Tulisan ini dibuat untuk tugas cerpen subgenre "Domestic Drama"
#karyadee #domesticdrama
❤
Karin tidak tahu bagaimana harus menyampaikan pada sang suami bahwa akhir pekan ini ia harus menghadiri pelatihan yang wajib diikuti oleh semua guru dalam yayasan tempatnya mengajar. Dilema, pasti. Sayangnya, ia tak punya alasan untuk bisa izin dengan konsekuensi izin selain sakit, maka akan diberikan tuntutan untuk mengikuti pelatihan serupa di luar yayasan dengan biaya mandiri.
Pelatihan yang diagendakan oleh yayasan memang hanya dua tahun sekali dan itu selalu jatuh pada akhir pekan. Pembicara yang didatangkan juga selalu bertaraf nasional sehingga wajar jika seluruh guru yang tergabung dalam yayasan diwajibkan untuk mengikuti pelatihan tersebut. Karin tentu saja tidak punya pilihan lain.

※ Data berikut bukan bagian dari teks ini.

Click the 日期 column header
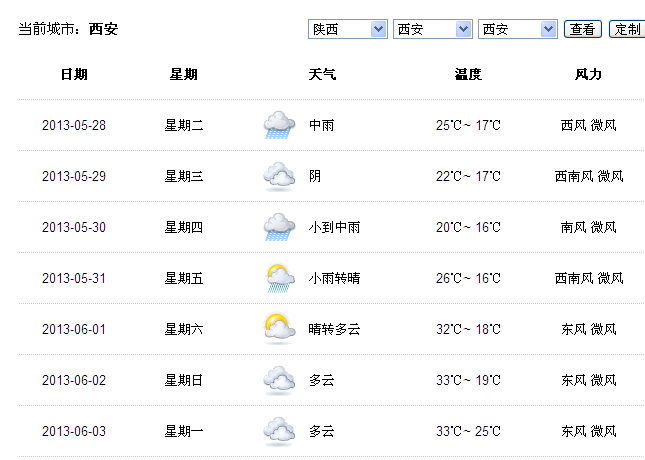Viewport: 645px width, 460px height. 73,75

Dan dua tahun pasca dinikahi Bagas, tibalah hari yang ditakutkan Karin. Maklum saja, suaminya sehari-hari juga bekerja dan hanya punya waktu akhir pekan untuk benar-benar quality time.
"Sepertinya, kamu ada yang mau diomongkan. Kenapa, Sayang?" Bagas bertanya ketika mendapati istrinya duduk sembari mengetuk-ngetukkan jarinya di atas meja. Karin menatap mata bening itu, seolah tidak ingin menyampaikan kalimat yang sudah dirancangnya dengan baik.
"Ngomong, saja! Apa aku terkesan seperti seorang penjual yang tengah mendapati maling di tokonya?" Candaan Bagas spontan membuat Karin tergelak. Memang, Bagas selalu pandai untuk mencairkan suasana, berbanding terbalik dengan Karin yang lebih gampang baper.
Namun, begitu diam dari tawanya, Karin masih membisu. Lagi-lagi, ia menatap mata Bagas hingga kedalaman yang bisa diartikan oleh hatinya sendiri. Bagas mengacung-acungkan telunjuknya tepat di depan Karin dengan tawa yang menggoda.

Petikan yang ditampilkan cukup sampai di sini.